Q (Brian): And Ali, what was the toughest scene for you to shoot?

A (Ali): The sequence between Tunde and Soren when Tunde is trying to convince Soren to go into the house and come out to his dad. I was trying to find a way to make it come alive and make it dynamic without being melodramatic. It was really, really tough trying to figure out how to shoot this even though it was just two people but it’s a long dialogue scene and we needed to feel active but not overdo it. And so, between deciding, in the moment, on set we originally set it up with cameras on tripods and with angles then we realized that it wouldn’t work after shooting one take. So, we bailed on it and decided to shoot it handheld. We had a clock running against us on that particular day because of things that happened during production, so we had a limited number of takes which is incredibly emotional. Right? So, I can’t keep taking them through these big moments of emotion. Like, you couldn’t do that. Because the only way for them to get through the scene was to stay in it. I think I had three full takes because they would get done with every one and you could just see all this emotion come pouring out and I’d go okay let’s go again. So, you had to be really sensitive to what you’re asking your actors to do at this point. We shot it and go okay I hope that worked. And it wasn’t until we got into edit that I was able to really build and put it together because also just the terms of the dialogue. For Stanley, a lot of what he wrote on the page is really precise and really great material and in those moments it was great to be able to have this dialogue that Stanley loved what space we needed to give the actors so okay, we got a few takes and literally saying to them don’t worry about the lines. You know where you are in this story, you know what you want from your partner in this scene, you know where you need to get out, now you’re about to act. So, it was just really, really exciting and I came out of that the most unsure but came out with a couple of moments that I think were stellar. 

Q (Brian):I agree. I got one last question for you both. What do you hope people take away from the film after seeing it?

A (Stanley):I hope people feel safe. At the end of the day, the greatest victory that I could have is showcasing a culture of people that are often unsafe. So, I believe that film is the greatest vehicle for empathy that we have. When I was writing Tunde, I wanted to make sure I was putting the audience and the head of their minds and the spirits of each character that they had never seen before and what that does is allow you to feel something in a real way that allows you to then pull back and realize that people are living in a way that’s not like you. People are living under duress, people are living with the fear of the police, the fear of rejection and I truly think that if I can craft a thing that allows people to feel like they matter, like their lives matter, that could save kid’s lives. I think this is going to be a success. 

A (Ali): I really did approach this film from a true art perspective which is why I really wanted to come in and render it to the best of my abilities, Stanley’s words in a way that rang true to what he imagined when he was writing it and what propelled him to write it in the first place. Subsequently when people watch it, I feel like whatever rises up in them as result of watching it, is probably the thing they need to pay attention to. So, if you watch it and it makes you angry because of something, maybe you should ask yourself why is this movie making me mad? Or if you watch it and you feel sad and you ask yourself the same thing, why am I sad about seeing this, what is it about me that this is what comes out when I see this thing? Because whatever those kinds of very visceral, very reactive, very immediate things are, are things that you kind of need to pay attention to and make some kind of determination around. It’s not dogmatic for me, I’m not telling you anything but if something rises up inside of you because of it, it’s something that needs your attention.

RECORD EXCERPTS
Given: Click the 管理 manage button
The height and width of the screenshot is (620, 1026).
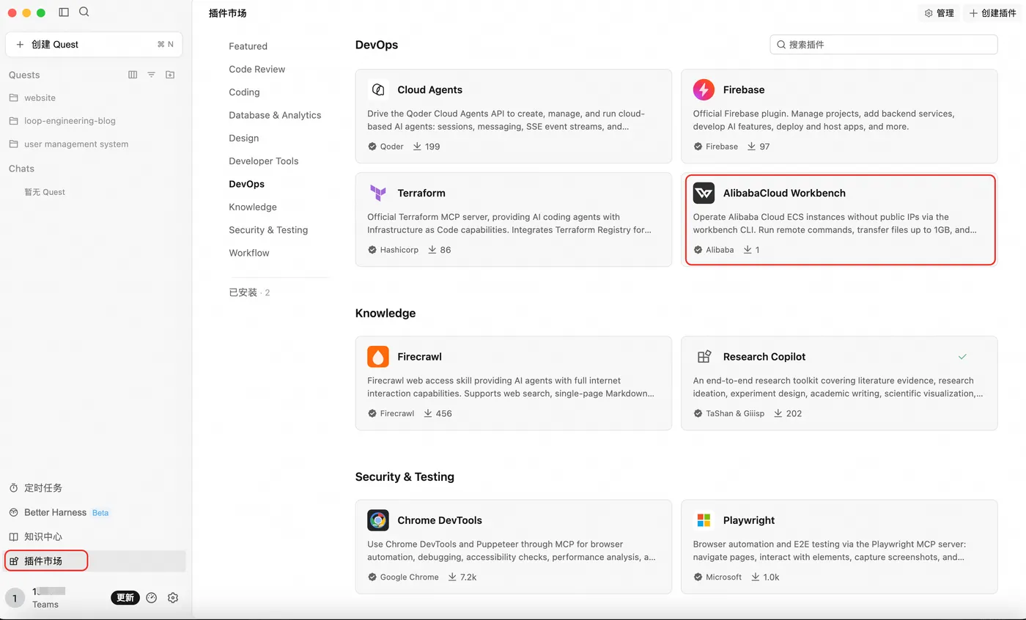Looking at the screenshot, I should click(939, 13).
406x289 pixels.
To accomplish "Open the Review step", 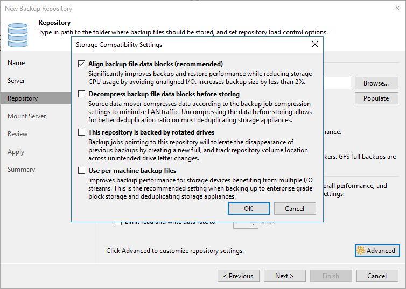I will coord(18,134).
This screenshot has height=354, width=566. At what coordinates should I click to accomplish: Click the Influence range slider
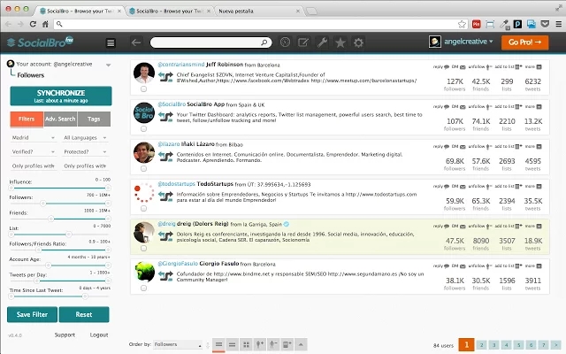pyautogui.click(x=59, y=189)
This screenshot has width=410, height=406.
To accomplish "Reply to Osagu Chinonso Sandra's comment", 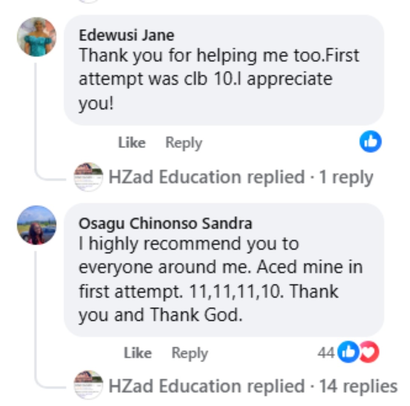I will coord(189,353).
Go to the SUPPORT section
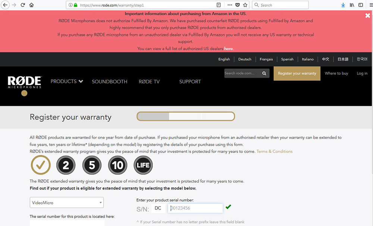The image size is (373, 226). pyautogui.click(x=190, y=82)
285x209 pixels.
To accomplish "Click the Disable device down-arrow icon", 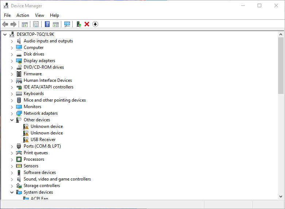I will click(x=95, y=24).
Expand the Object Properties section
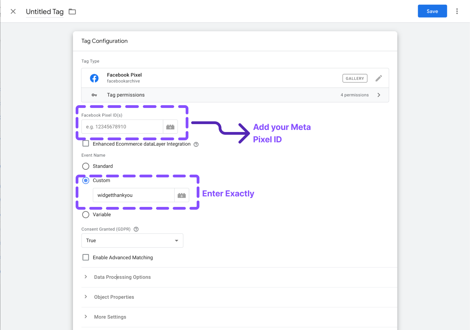 point(114,297)
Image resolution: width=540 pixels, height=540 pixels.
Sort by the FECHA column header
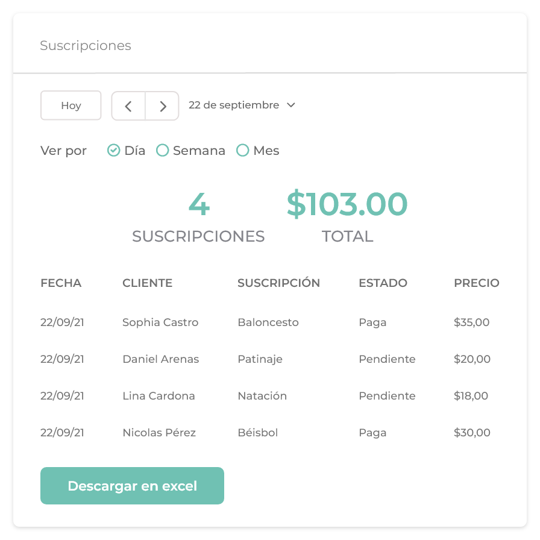tap(61, 283)
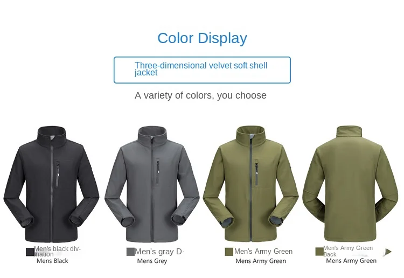404x278 pixels.
Task: Click 'Men's Army Green' caption beside third swatch
Action: point(263,251)
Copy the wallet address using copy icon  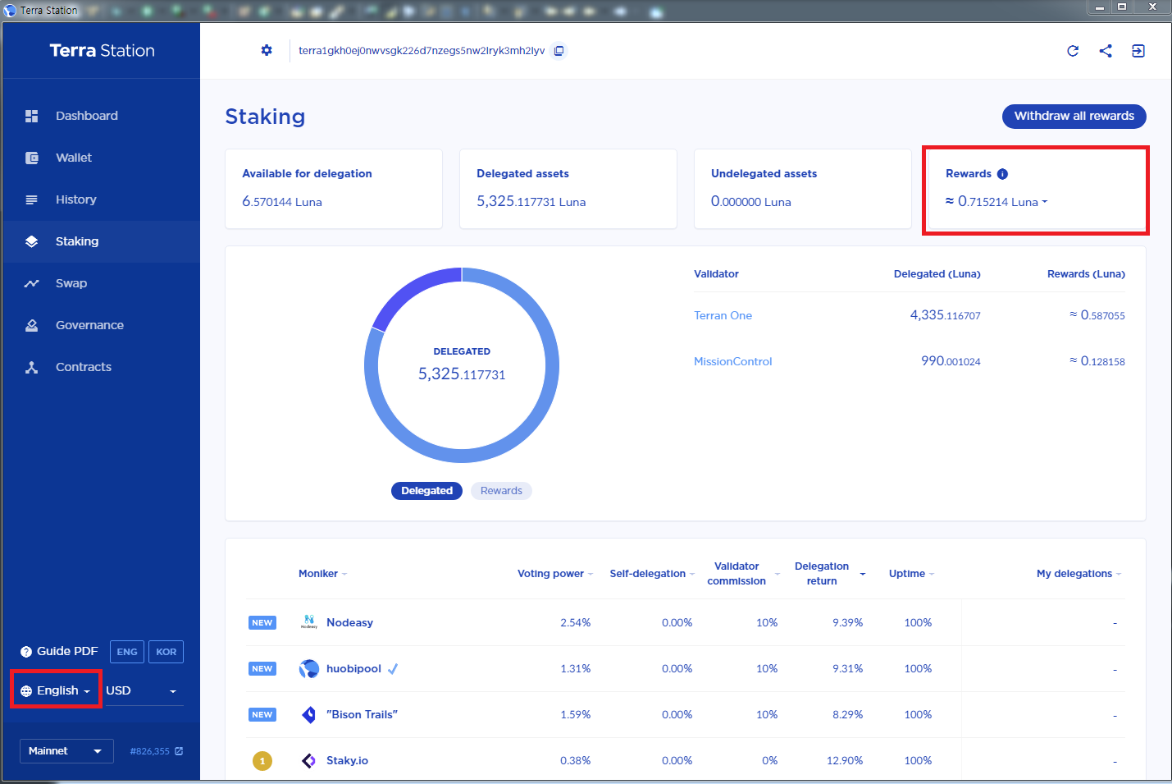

TO DO
In the interview, how did Ali decide to shoot the scene between Tunde and Soren after the setup with cameras on tripods did not work?

RESPONSE TO THE TASK
Ali decided to shoot it handheld.